Paul (the apostle, not my husband) taught that an excellent husband places the same value and regard upon his wife as he does his own life, and gives himself up for her, just as Christ did for the church.

"Husbands, love your wives as Christ loved the church and gave himself up for her, that he might sanctify her, having cleansed her by the washing of water with the word, so that he might present the church to himself in splendor, without spot or wrinkle or any such thing, that she might be holy and without blemish. In the same way husbands should love their wives as their own bodies. He who loves his wife loves himself. For no one ever hated his own flesh, but nourishes and cherishes it, just as Christ does the church, because we are members of his body." (Eph. 5. 25-30)

The temptation to abuse this tender love can be strong. The apostle senses a need at the end of his description to protect it from abuse: "let each one of you love his wife as himself, and let the wife see that she respects her husband." Peter gives a similar warning to husbands: "husbands, live with your wives in an understanding way, showing honor to the woman as the weaker vessel, since they are heirs with you of the grace of life, so that your prayers may not be hindered." (1 Peter 3:7) A godly husband will not use the gentle character of his wife as an opportunity for abuse or scorn.
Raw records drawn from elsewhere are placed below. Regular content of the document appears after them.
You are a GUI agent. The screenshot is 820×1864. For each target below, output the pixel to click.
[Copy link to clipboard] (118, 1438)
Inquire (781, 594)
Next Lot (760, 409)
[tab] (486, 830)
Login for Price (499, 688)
The excellent husbands I have known hold women in general in high esteem. It is a curse of sin that men throughout history have, both physically and culturally, wielded the power in relationships and demeaned and subjugated women at every level of society. Christians, however, are not called to perpetuate the curse of sin, but to restore what sin has destroyed. A godly man remembers that "in the Lord woman is not independent of man nor man of woman; for as woman was made from man, so man is now born of woman. And all things are from God" (1 Cor. 11:11). He sees his wife and his sisters in Christ as fellow-heirs with him of the grace of life (1 Pet. 3:7) and as complete human beings created in the image of God (Gen. 1:27) fully capable of serving and pleasing Him independent of marriage, should they be called to do so (see 1 Cor. 7).

An excellent husband does not see his wife as a shapeless lump to make into whatever he wants or thinks he needs. Rather, he sees her as God's handiwork, beautifully suited to him, created to share his joys and pains, to glorify God together with him, and to be his strong support. (Gen. 2:18-14) We are two people following the Lord together, not single-file, but side-by-side, friendly companions leaning on one another.

Paul leads by his strong presence. If I start down a wrong path, he doesn't bend. He plants himself firmly and urges me back to the right road. And, with no intention of being the leader, I've done the same for him on occasion. This is two people living as one flesh, loving and following Christ, each desiring to display His self-sacrificial love. This is marriage.

Paul likes to compare marriage to a cup of tea. In the beginning there is water and there is tea - two very different things. But once the tea is introduced to the water, the two change each other forever. I've often told Paul that it is only because of him that we have the lovely marriage that we do. I know he likes to hear that. He always smiles. But he shakes his head and says it's not true. Yes, his love is a driving force in our marriage, but it would not be sufficient if I were not devoted to Christ, too. Paul and I both know that were it not for Christ's example, I would interpret my husband's love as pathetic weakness and despise him for it. I would be a cruel, bitter, and dominating force in our home. It is the work of Christ in my heart that makes me receptive to the loving influence of my husband.

It is the gospel that makes a Christian husband excellent, and it is the gospel in the heart of a wife helps her treasure the love of her husband, seeing in it the reflection of the love of God. It is these two, living and loving as one, that paint for the world a living picture of the self-sacrificial love of Christ.

*This is a revised version of an article I originally posted six years ago. I am posting it today in honor of my tenth wedding anniversary.